Qualora, nel dispositivo di legge, si allargasse l’orizzonte in questo modo, sarebbe la dimostrazione che non si tratta di una legge ideologica. L’impressione, invece – che speriamo sia smentita – è che si tenti di imporre per legge un pensiero unico. Le lobby, i poteri forti arrivano, in altre parole, ad affermare una discriminazione al contrario: molto spesso, infatti, le persone omosessuali ricevono maggiore attenzione e riconoscimento dalle istituzioni, mentre chi non la pensa come loro viene stigmatizzato, come dimostra il caso recente di J.K. Rowling.
Quali sono le conseguenze?
Si è lottato tanto, e in senso positivo, per il superamento degli stereotipi rigidi tra uomo e donna.
Oggi, però, siamo di fronte ad una contraddizione paradossale: l’annullamento delle differenze.

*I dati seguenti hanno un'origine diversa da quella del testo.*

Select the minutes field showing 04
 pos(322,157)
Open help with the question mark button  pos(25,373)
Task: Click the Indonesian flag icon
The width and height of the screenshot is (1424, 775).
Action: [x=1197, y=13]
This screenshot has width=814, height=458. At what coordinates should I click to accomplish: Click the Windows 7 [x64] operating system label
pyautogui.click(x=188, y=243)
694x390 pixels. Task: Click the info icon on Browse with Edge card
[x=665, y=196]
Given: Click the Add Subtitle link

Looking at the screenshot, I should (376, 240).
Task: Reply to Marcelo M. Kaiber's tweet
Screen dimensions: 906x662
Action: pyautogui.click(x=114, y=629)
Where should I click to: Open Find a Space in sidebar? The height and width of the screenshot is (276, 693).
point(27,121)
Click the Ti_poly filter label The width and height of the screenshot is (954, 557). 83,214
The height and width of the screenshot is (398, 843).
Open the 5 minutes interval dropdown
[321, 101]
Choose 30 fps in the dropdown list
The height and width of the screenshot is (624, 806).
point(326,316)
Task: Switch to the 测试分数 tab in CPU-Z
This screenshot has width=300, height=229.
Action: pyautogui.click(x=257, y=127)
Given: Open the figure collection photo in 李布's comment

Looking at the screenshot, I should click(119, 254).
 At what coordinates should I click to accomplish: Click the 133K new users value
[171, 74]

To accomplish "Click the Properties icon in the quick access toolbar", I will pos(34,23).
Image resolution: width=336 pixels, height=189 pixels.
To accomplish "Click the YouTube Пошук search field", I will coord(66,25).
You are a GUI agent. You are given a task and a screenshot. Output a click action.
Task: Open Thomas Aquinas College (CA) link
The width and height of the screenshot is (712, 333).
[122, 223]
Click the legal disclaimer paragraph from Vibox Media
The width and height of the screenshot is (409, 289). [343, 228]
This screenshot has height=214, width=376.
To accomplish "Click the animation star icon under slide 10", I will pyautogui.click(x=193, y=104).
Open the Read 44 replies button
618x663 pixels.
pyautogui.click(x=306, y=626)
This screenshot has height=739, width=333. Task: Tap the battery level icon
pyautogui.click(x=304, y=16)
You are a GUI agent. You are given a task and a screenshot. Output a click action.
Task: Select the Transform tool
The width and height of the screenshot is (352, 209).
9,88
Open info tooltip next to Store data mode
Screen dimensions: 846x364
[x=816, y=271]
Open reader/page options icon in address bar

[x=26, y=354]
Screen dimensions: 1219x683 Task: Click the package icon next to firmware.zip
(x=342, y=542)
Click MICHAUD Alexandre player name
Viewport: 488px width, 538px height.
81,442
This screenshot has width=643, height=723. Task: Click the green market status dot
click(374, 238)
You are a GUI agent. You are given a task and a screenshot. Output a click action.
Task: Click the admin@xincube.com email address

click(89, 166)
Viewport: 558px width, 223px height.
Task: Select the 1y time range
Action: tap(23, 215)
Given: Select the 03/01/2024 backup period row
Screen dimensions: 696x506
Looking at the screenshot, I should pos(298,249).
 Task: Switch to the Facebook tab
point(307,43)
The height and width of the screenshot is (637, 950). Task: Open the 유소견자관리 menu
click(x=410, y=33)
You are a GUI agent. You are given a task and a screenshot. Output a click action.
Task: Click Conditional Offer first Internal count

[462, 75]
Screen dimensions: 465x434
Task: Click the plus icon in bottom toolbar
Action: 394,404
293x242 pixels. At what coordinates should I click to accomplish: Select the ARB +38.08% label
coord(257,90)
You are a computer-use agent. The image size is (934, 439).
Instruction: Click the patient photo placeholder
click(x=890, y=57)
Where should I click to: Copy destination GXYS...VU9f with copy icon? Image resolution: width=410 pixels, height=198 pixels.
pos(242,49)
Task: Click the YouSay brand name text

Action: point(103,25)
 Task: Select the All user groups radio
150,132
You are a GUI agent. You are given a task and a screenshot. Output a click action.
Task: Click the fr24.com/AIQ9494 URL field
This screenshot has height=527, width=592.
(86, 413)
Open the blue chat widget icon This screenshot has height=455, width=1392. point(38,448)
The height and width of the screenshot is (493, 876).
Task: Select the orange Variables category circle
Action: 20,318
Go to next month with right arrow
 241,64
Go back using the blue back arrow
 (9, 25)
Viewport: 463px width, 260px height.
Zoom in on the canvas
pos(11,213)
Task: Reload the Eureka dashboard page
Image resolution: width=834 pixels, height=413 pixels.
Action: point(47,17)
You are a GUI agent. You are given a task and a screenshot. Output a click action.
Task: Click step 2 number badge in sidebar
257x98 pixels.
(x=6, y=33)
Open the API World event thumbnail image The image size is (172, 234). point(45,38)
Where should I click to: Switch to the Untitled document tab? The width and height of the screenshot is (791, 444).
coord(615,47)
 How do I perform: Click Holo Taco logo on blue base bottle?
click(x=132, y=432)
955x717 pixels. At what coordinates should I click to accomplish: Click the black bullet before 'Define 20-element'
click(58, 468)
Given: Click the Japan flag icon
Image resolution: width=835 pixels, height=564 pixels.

In un momento della storia come questo, in cui – anche a causa della pandemia in corso – si torna a parlare di rispetto per la natura e per l’ecosistema, con la sua biodiversità, bisognerebbe chiedersi perché rivendichiamo l’ecologia dell’ambiente solo quando si tratta della natura da proteggere, delle specie in estinzione, dell’inquinamento, mentre ci facciamo paladini di una libertà astratta quando si tratta del nostro corpo. In realtà i fautori dell’unisex, transex, omosex, intaccando l’originaria e originale differenza della natura colpiscono il cuore dell’antropologia relazionale: l’identità originaria maschiofemmina, che si ritrova in tutti i racconti delle origini, come pure nella Bibbia.